Here the product system filtering policy

filter_policy = jsonencode({
    type: [ "order.received" ],
    dataversion: [ "v1" ]
  })

This makes the filtering simple and guarantees the continuity of event delivery after introducing the other versions.

💡
The only consideration is the responsibility of the producer to publish all engaged events per documentation and to test those event versions as part of its Continuous Delivery ( CI/CD ) process

The type attribute: The type attribute can be an alternative and a better approach as it's part of CloudEvents Specification, sometimes Introducing the custom attributes is not desired for companies as it introduces an extra level of documentation and maintenance.

In this approach, the Producer can introduce the type of event including the version

{
    ...
    "type": "order.received.v1",
    ....
}

The Consumer relies on the following filter policy.

filter_policy = jsonencode({
    type: [ "order.received.v1" ]
  })

This approach simplifies the standard but has some challenges

When it comes to filter policies the consumption relies on infrastructure features and in this approach, it becomes hard to filter for all "order.received" events agnostic of the event version, some brokers are allowing the prefix filtering but not all.

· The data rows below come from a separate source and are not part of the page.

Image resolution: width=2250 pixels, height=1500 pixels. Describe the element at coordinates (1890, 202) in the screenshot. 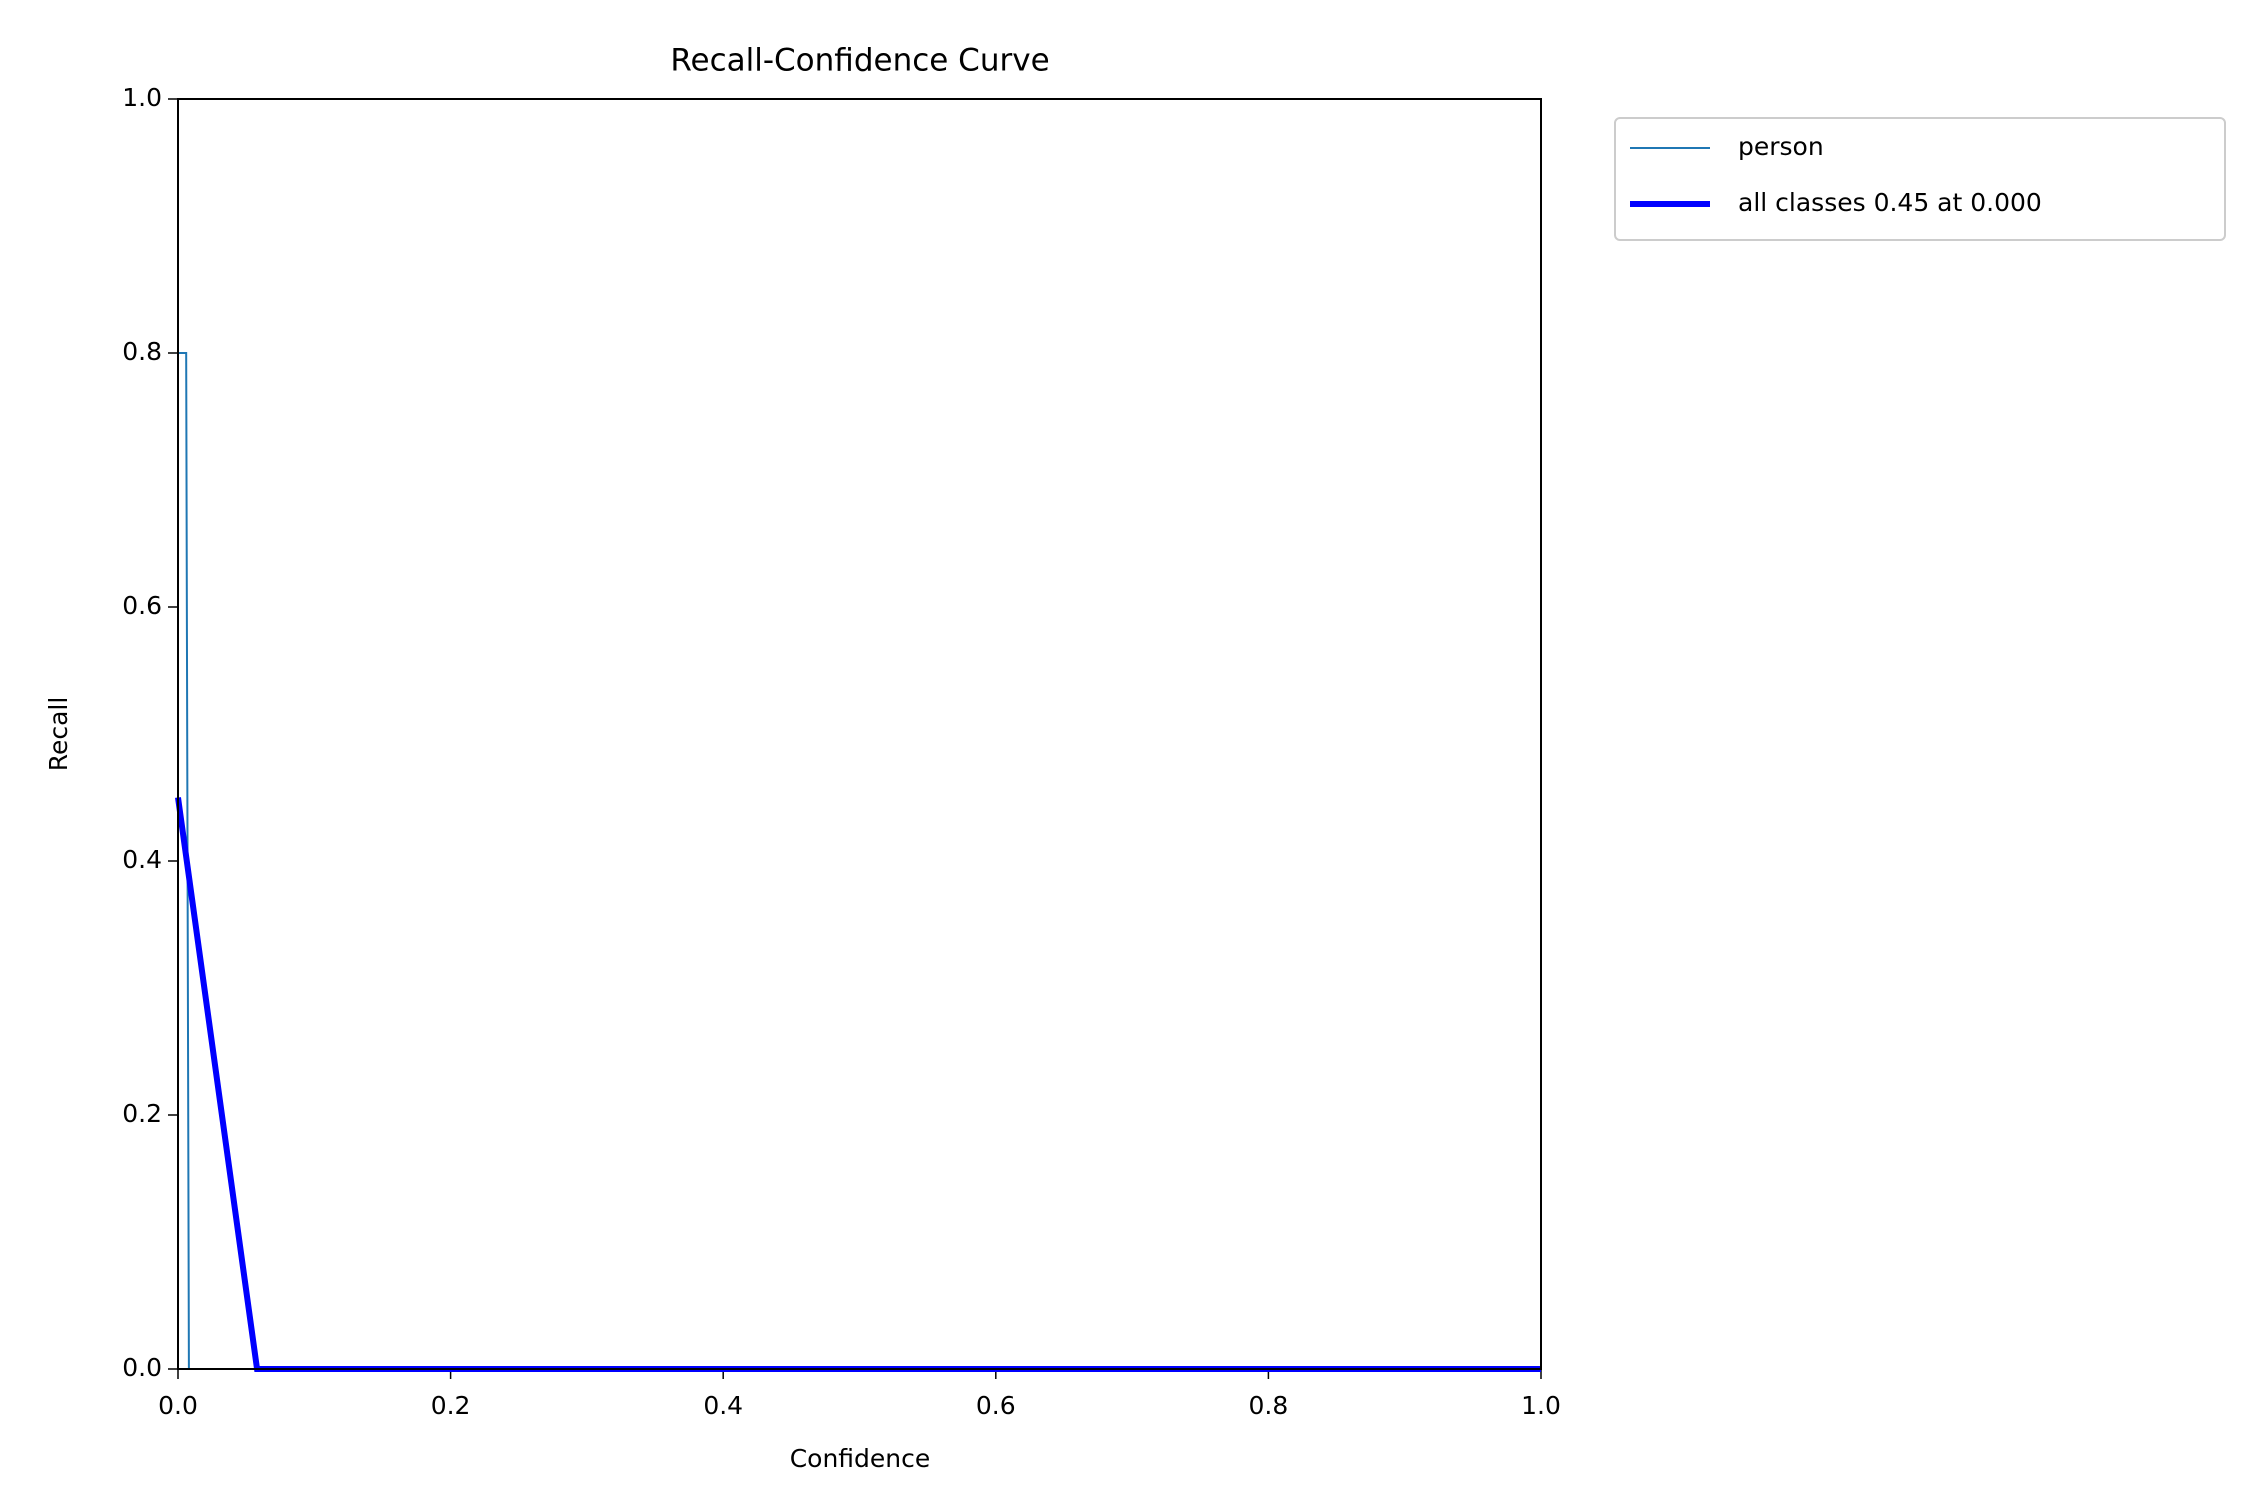

I see `legend-label: all classes 0.45 at 0.000` at that location.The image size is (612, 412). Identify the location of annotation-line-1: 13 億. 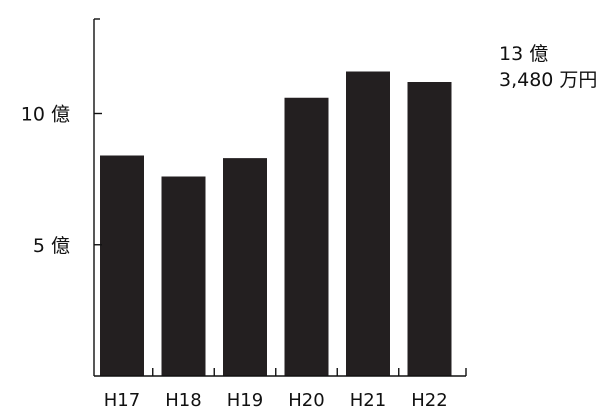
(524, 54). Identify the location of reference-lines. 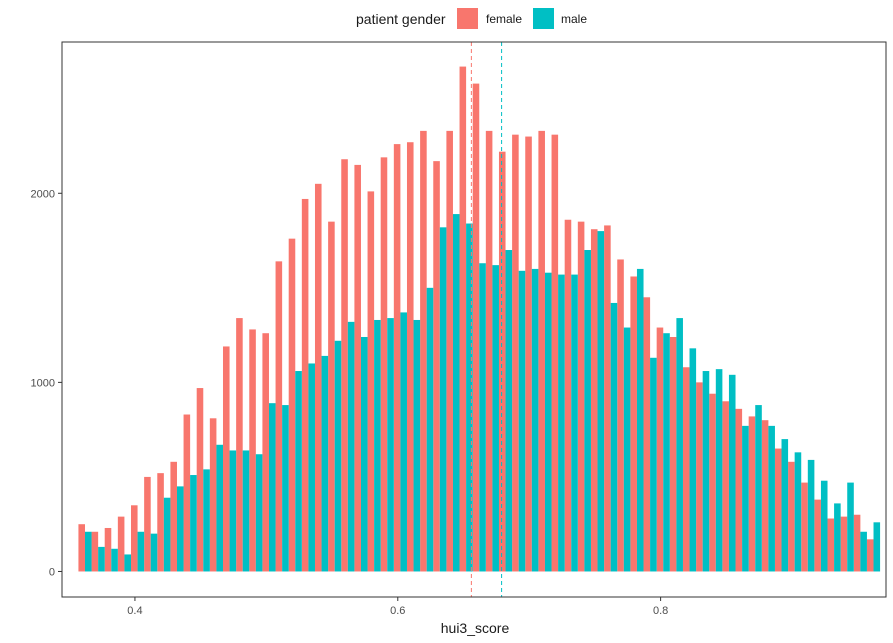
(486, 320).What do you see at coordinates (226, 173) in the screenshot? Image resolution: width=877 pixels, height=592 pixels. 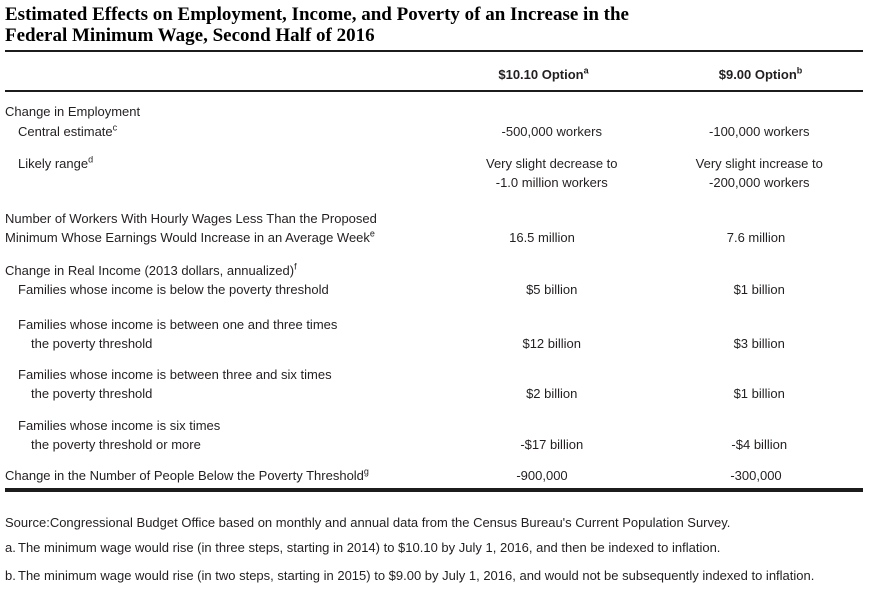 I see `row-label: Likely ranged` at bounding box center [226, 173].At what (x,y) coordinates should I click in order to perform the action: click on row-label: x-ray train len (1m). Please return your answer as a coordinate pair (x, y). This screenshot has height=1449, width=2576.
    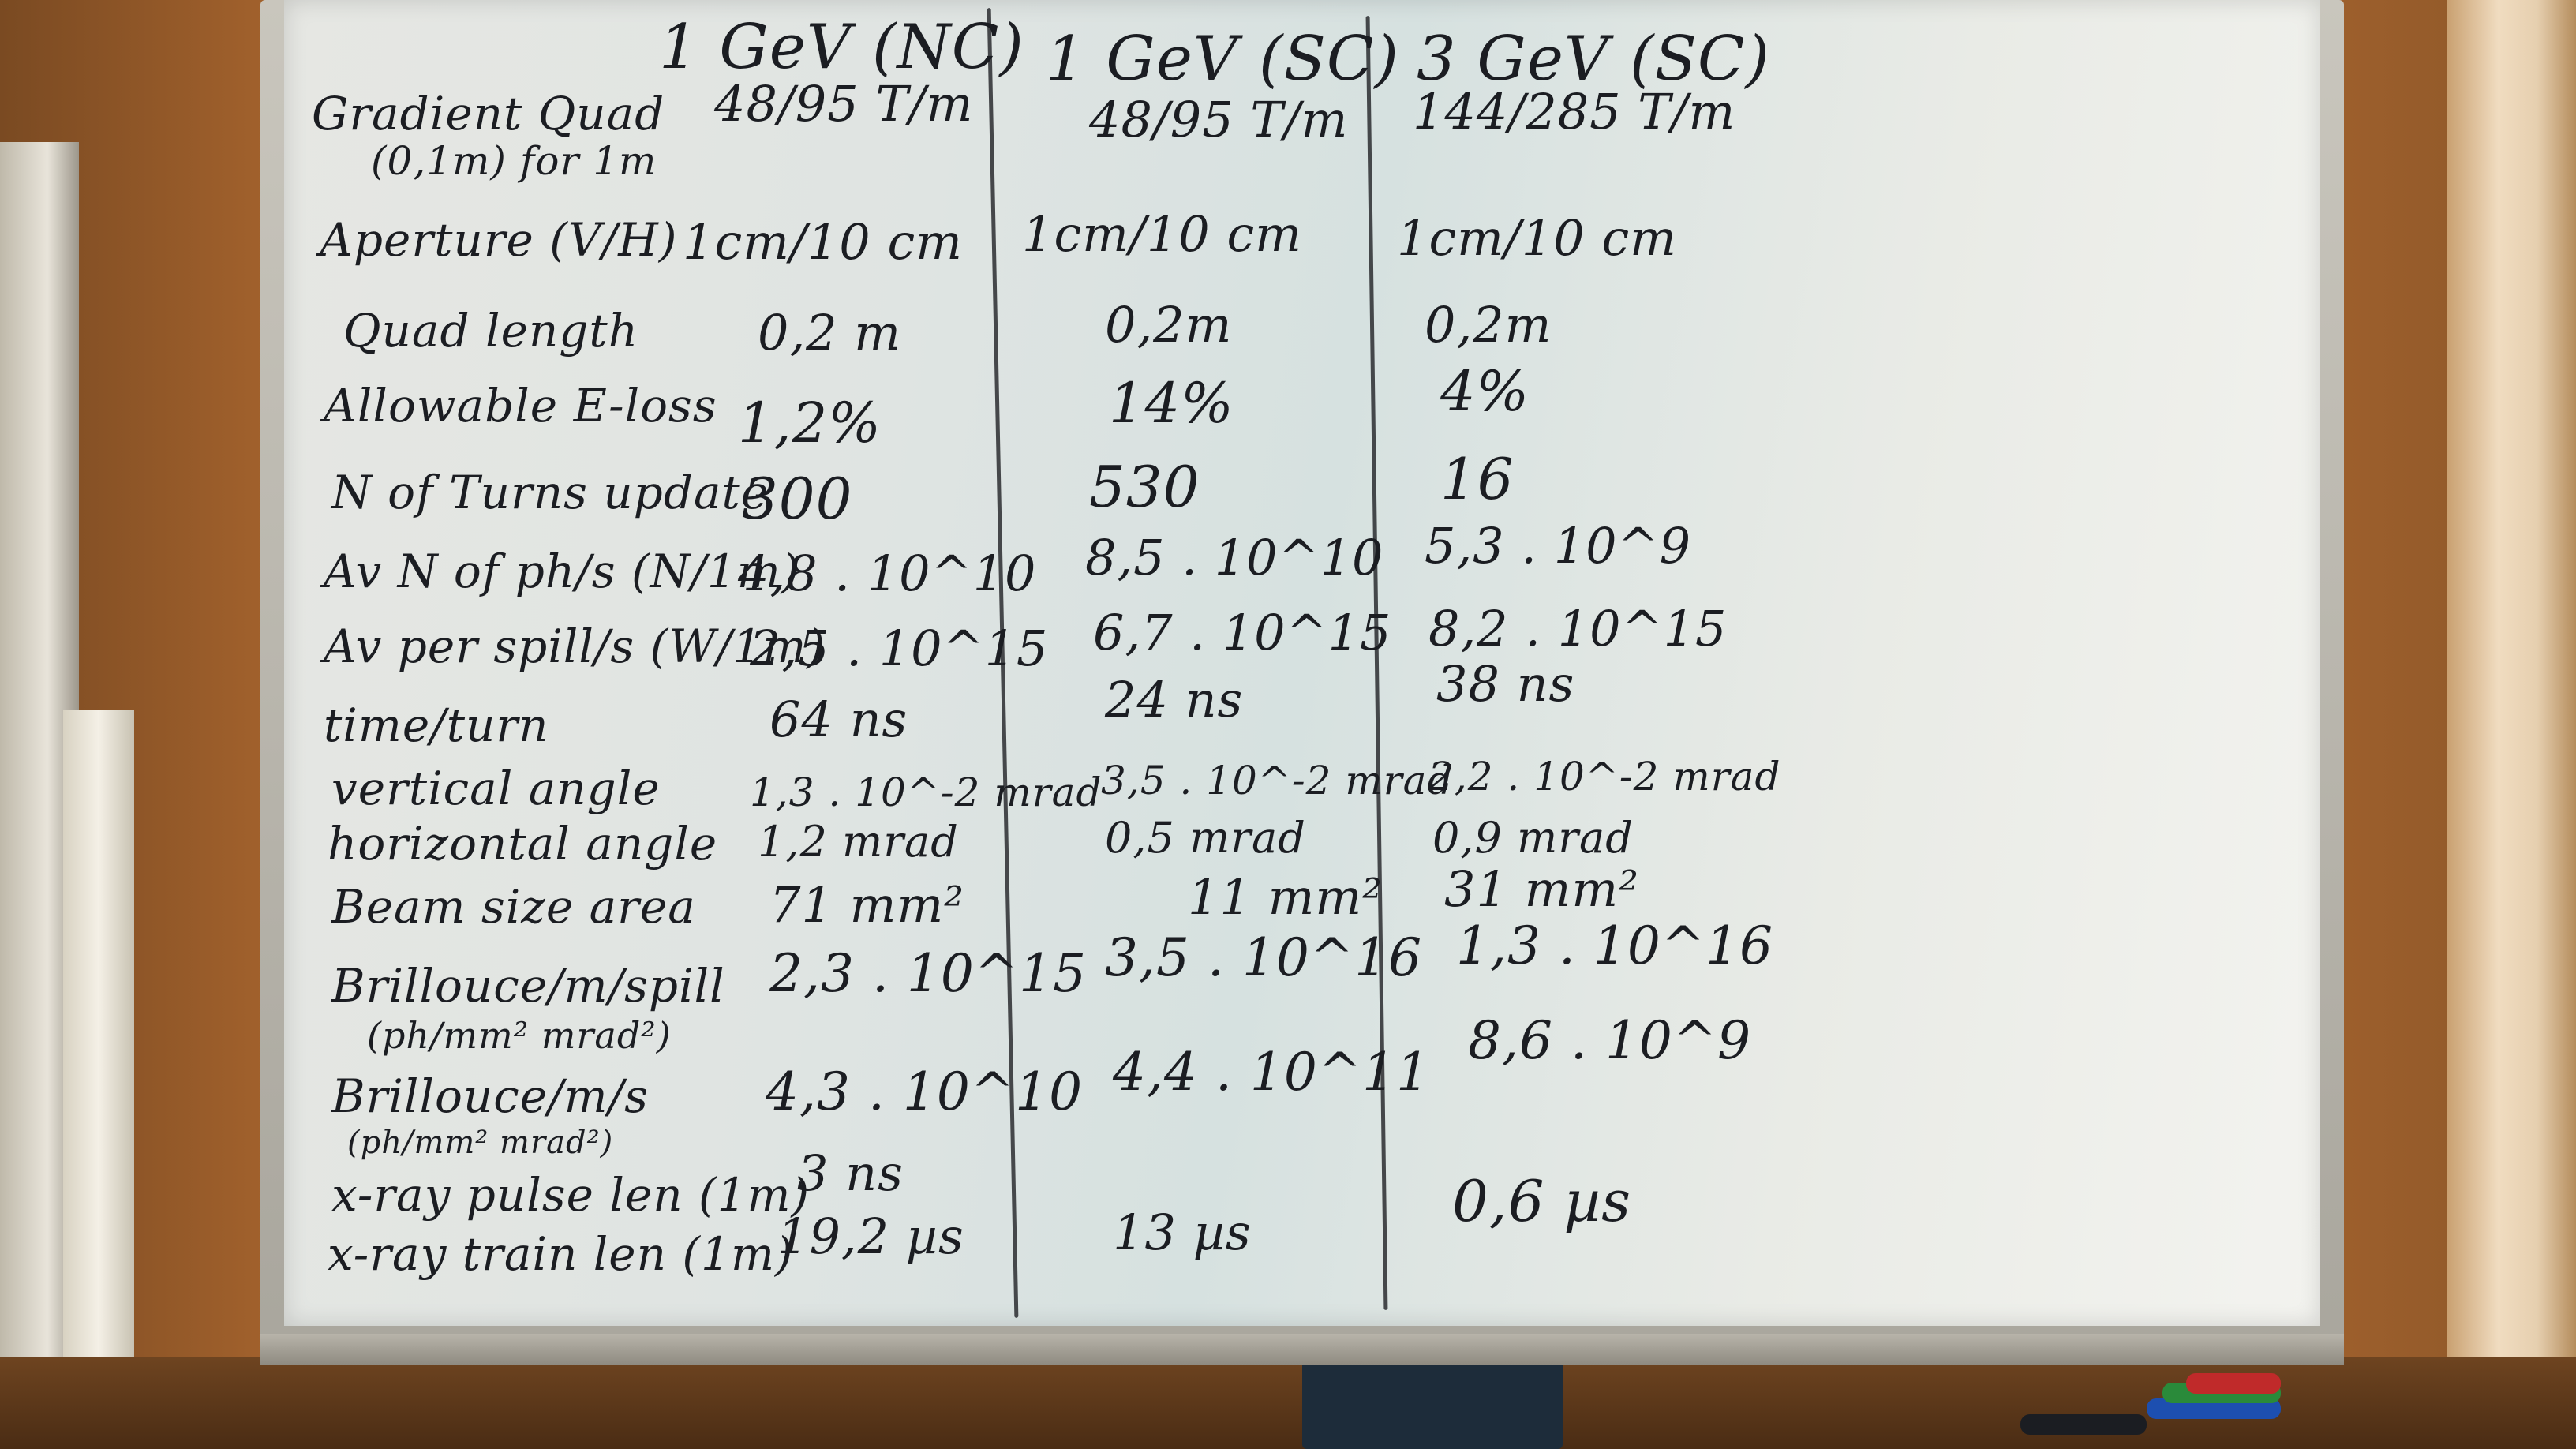
    Looking at the image, I should click on (561, 1254).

The data attribute: The other possibility is including the version inside data attribute as below.

{
      ...
      "type": "order.received",
      ...
      "data": {
        "version": "v1"
        ...
      }
  }

This approach helps to attach the version to the data and reduce the complexity of the event envelope and the filtering complexity but removes the granularity to introduce different content types.

Most infrastructures rely on json filter policy and if in your enterprise there is a convention of using JSON as a standard this approach can be a solution.

filter_policy = jsonencode({
    type: [ "order.received" ],
    data: {
        version: [ "v1" ]
    }
  })

Versioning:

In software, the versioning often is defined as the Semantic version, This is important when maintaining the software code versioning, model versioning and documentation versioning internally within the boundaries of capability.

But getting in communication boundaries the Minor and Patch parts of a version can have no interest on the consumer side in runtime but can be interesting as an informative context. As here our usage relies on the runtime and consumption we exclude the Minor and Patch part of the version.

💡
Any Major Version must be documented and instrumented separately, sometime Teams to get rid of repetitive tasks or duplication prepare a single documentation for multiple versions, In this approach we gain time at the beginning but as the system gets complex and multiple versions are maintained the maintenance gets harder and harder.